- Died: 864 AD
- Occupations: Astronomer, translator, mathematician, engineer
- Notable work: Zij al-Sindhind, Decimal mark
- Father: Ali-Musa

= Sanad ibn Ali =

9th-century Iraqi mathematician

Abu al-Tayyib Sanad ibn Ali, also known as Sind ibn Ali (died c. 864 C.E.), was a ninth-century astronomer, translator, mathematician and engineer during Islamic Golden Age who was employed at the court of the Abbasid caliph Al-Ma'mun. A later convert to Islam, Sanad's father was a learned astronomer who lived and worked in Baghdad.

== Biography ==
Sanad ibn Ali was either an Iraqi Jewish or a Sindhi from Mansura, capital of Arab Sind. He is known to have translated and modified the Zij al-Sindhind. The Zij al-Sindhind was the first astronomical table ever introduced in the Muslim World. As a mathematician Sanad ibn ʿAlī was a colleague of al-Khwarizmi and worked closely with Yaqūb ibn Tāriq together they calculated the diameter of the Earth and other astronomical bodies. He also wrote a commentary on Kitāb al-ğabr wa-l-muqābala and helped prove the works of al-Khwarizmi. The decimal point notation to the Arabic numerals was introduced by Sanad ibn Ali.
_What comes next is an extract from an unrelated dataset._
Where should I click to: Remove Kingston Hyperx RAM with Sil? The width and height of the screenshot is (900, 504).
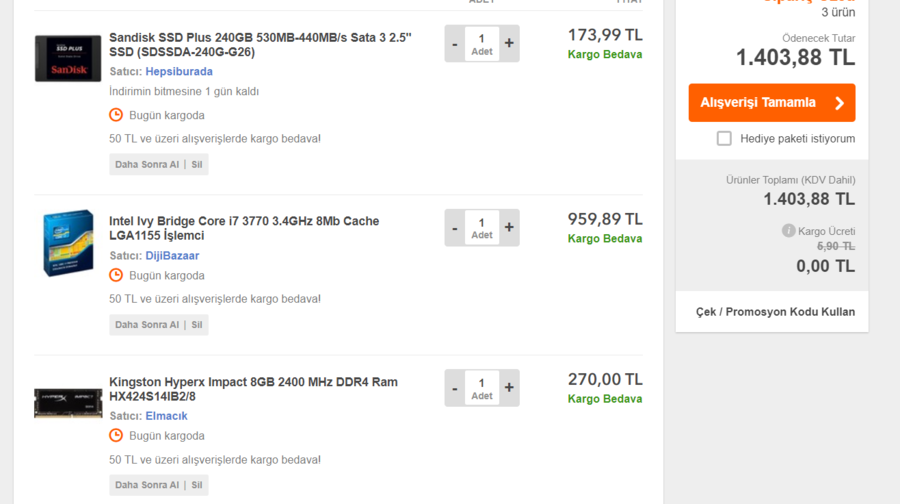pos(197,485)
According to Ibn Abi Usaibia: the Banū Mūsā brothers out of sheer professional jealousy kept him away from Abbasid Caliph al-Mutawakkil at his new capital Samarra and had caused Sanad ibn ʿAlī to be sent away to Baghdad. Both Ja'far Muhammad ibn Mūsā ibn Shākir and Ahmad ibn Mūsā ibn Shākir delegated the work of digging a great canal instead to Al-Farghani and thus ignoring Sanad ibn ʿAlī, the better engineer. Al-Farghani committed a great error, making the beginning of the canal deeper than the rest and water never reached the new garrison of Al-Ja'fariya. News of this greatly angered al-Mutawakkil and the two Banū Mūsā brothers were saved from severe punishment only by the gracious willingness of Sanad ibn ʿAlī, to vouch the corrections of Al-Farghani's calculations thus risking his own welfare and possibly his life.